Two files are included in this OER: an Excel file, that includes two UDF functions for doing the conversions, documentation and examples; and a VBA module that can be imported to any Excel file to include this functions to any existing spreadsheet.

 

IUPAC Name2PubChem

This submission shows you how to create a smart spreadsheet with Google Sheets that links an IUPAC name to a chemical’s PubChem landing page. You may click here to get a copy of this sheet.  This particular sheet uses the Centre for Molecular Informatics OPSIN (Open Parser for Systematic IUPAC nomenclature) web service to convert the name to an InChI key, which is then appended to a hyperlink to PubChem.   You will note that some of the names do not work and this is because those names in the sample sheet are incorrect names.  If you paste those names directly into the OPSIN web service, it will tell you were an error in parsing the name occurred.
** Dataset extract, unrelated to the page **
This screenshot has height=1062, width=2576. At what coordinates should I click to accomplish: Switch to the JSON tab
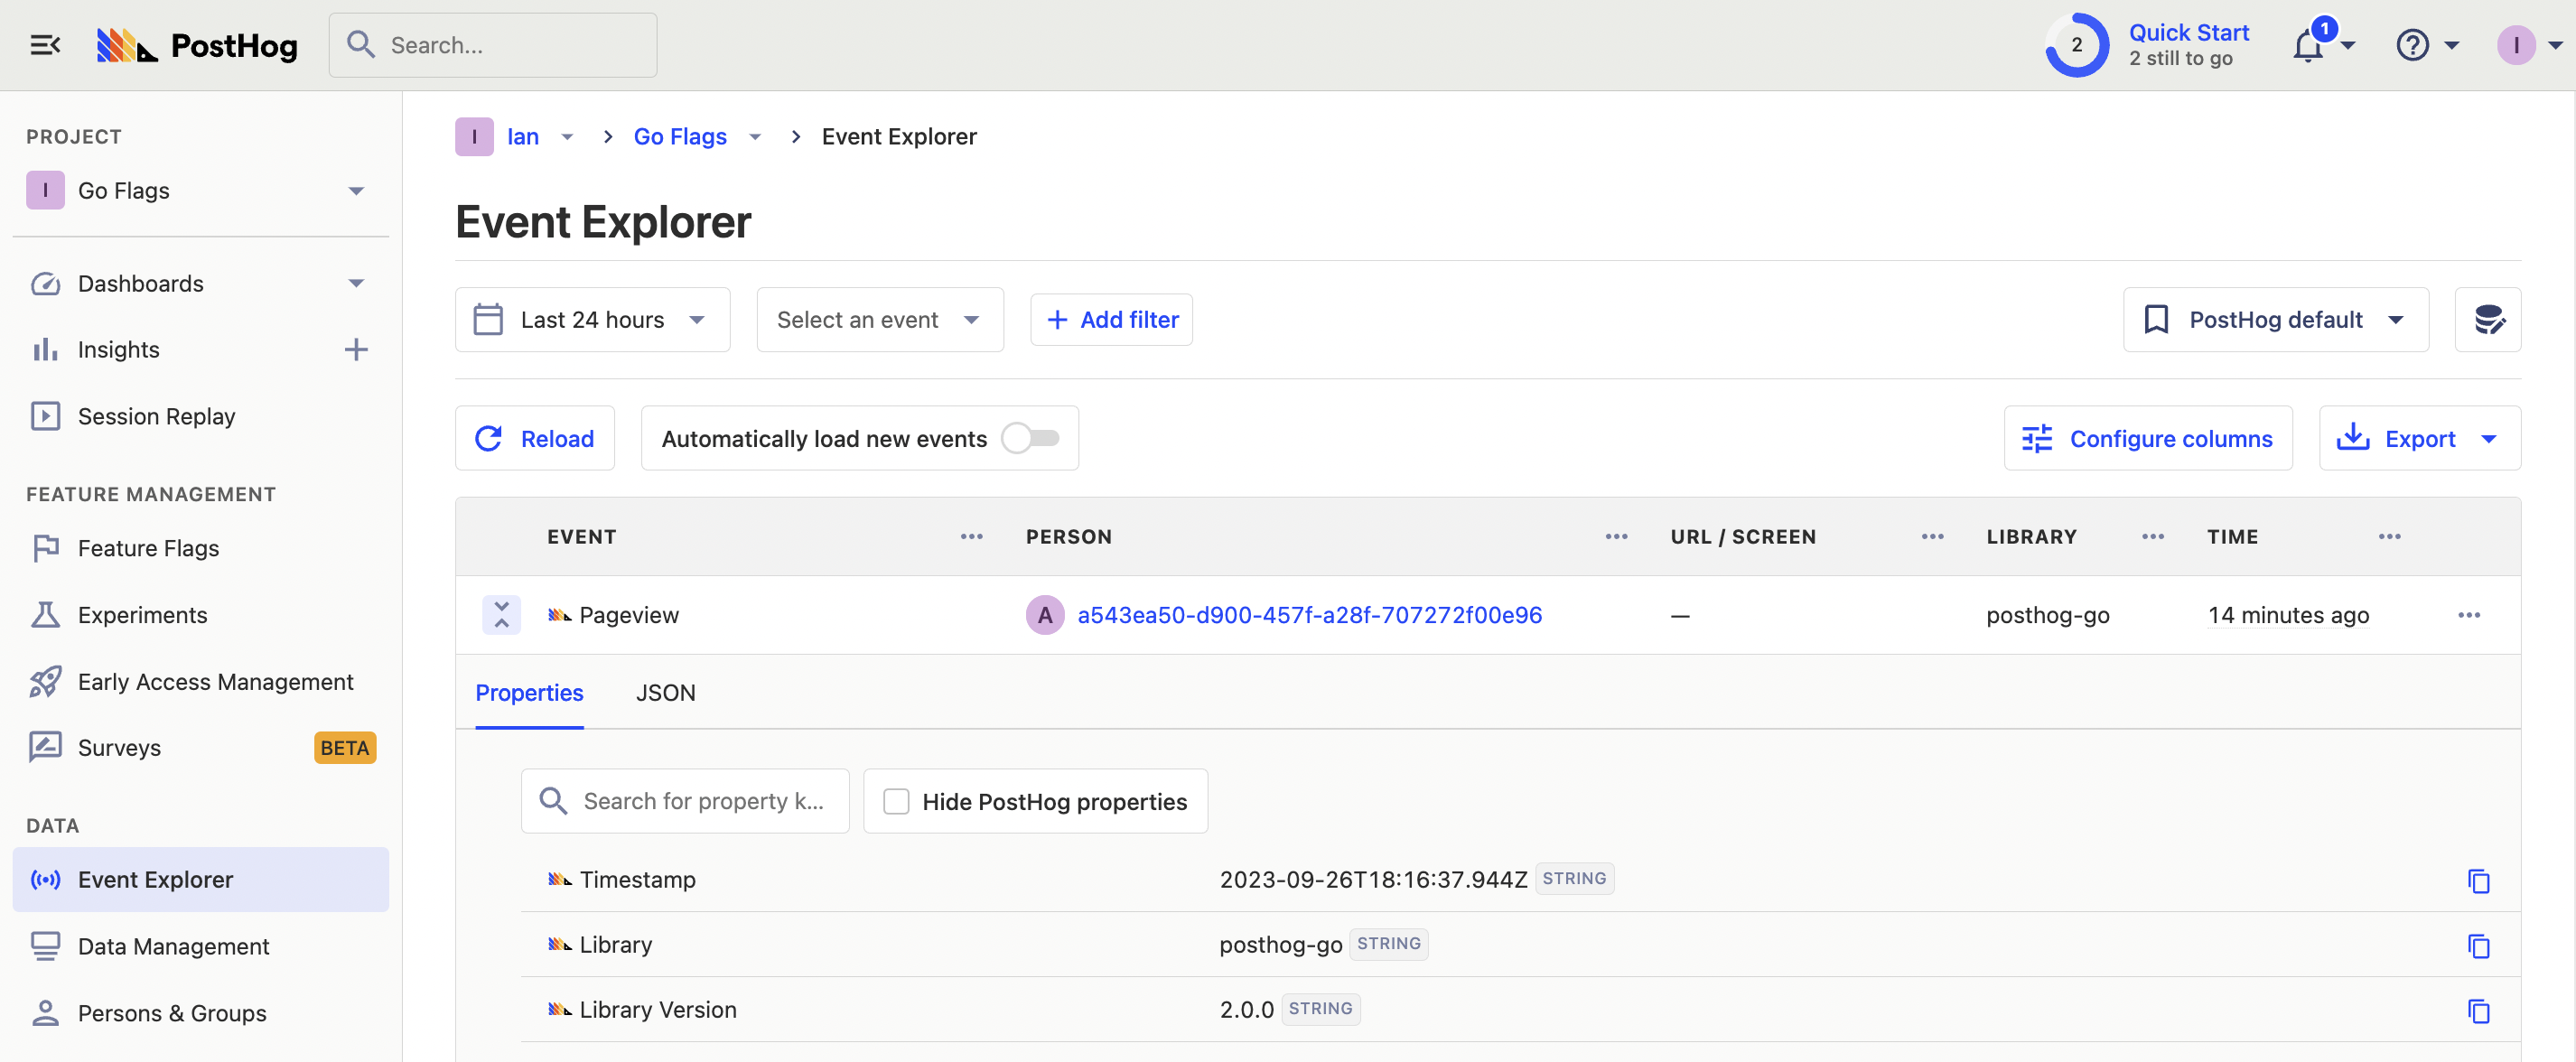[x=665, y=693]
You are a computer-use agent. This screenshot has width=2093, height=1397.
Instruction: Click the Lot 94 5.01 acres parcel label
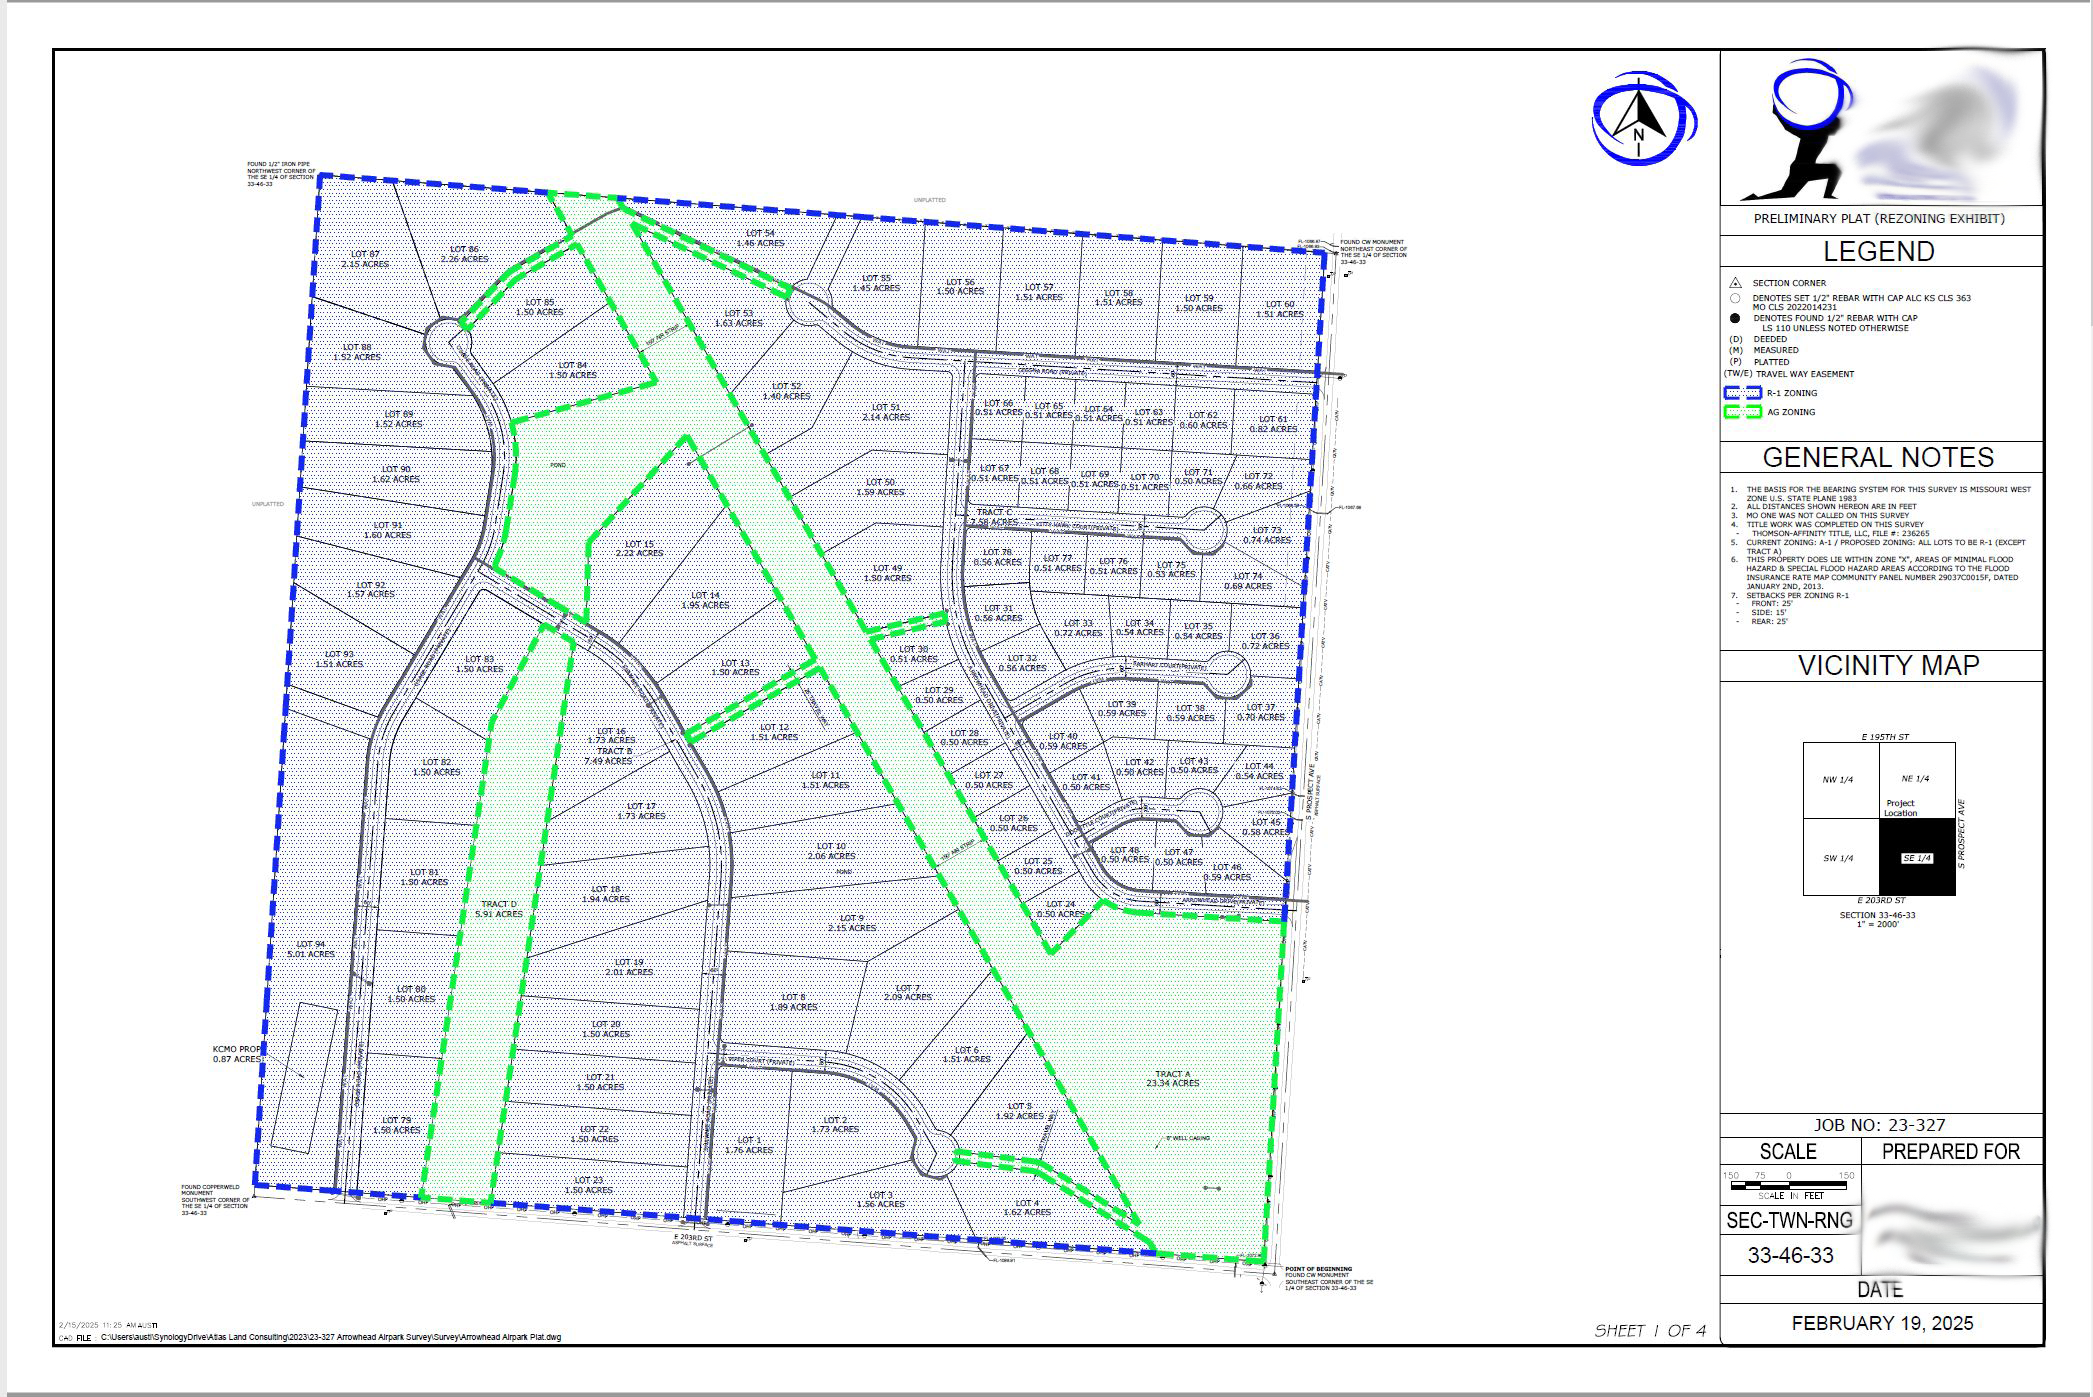311,949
The following video shows you how to create this  Google Sheet and below it is the instructions and code needed. This application takes advantage of the canonical nature of the InChI and its key, and the fact that the key allows you to communicate over the web.

 

Step 1: Paste your IUPAC names into a column of your spread sheet

Step 2: Convert IUPAC name to Standard InChI key
type the following script into the top cell of the column you want to place your keys into, and hit enter”

=IMPORTDATA(“http://opsin.ch.cam.ac.uk/opsin/”&[SPREADSHEET CELL WITH IUPAC NAME]&“.stdinchikey”)

  • the ampersand(&)concatenates the cell content to the URL
  • the ampersand must be surrounded by quotation marks
  • the URL must be in quotation marks

Click on the black box in the bottom right corner of cell and drag down, converting the entire column of names to keys.

Step 3: Hyperlink the key to PubChem
Type the following script into the top cell of the column you want to place your links into, and hit enter”n

=HYPERLINK(“https://pubchem.ncbi.nlm.nih.gov/compound/”&[SPREADSHEET CELL WITH INCHIKEY]&“”)

  • the ampersand (&) concatenates the cell content to the URL
  • the ampersand must be surrounded by quotation marks
  • the URL must be in quotation marks

NOTE, these are dynamic cells – And will be recalculated everytime you open the page, or change the chemical name.  If you want them to be static, you can copy the block of cells, and paste to another location as text.

You can also download the sheet as an Excel Spreadsheet, but the downloaded sheet will not be dynamic.  It will be linked, but will not change if you change the IUPAC name.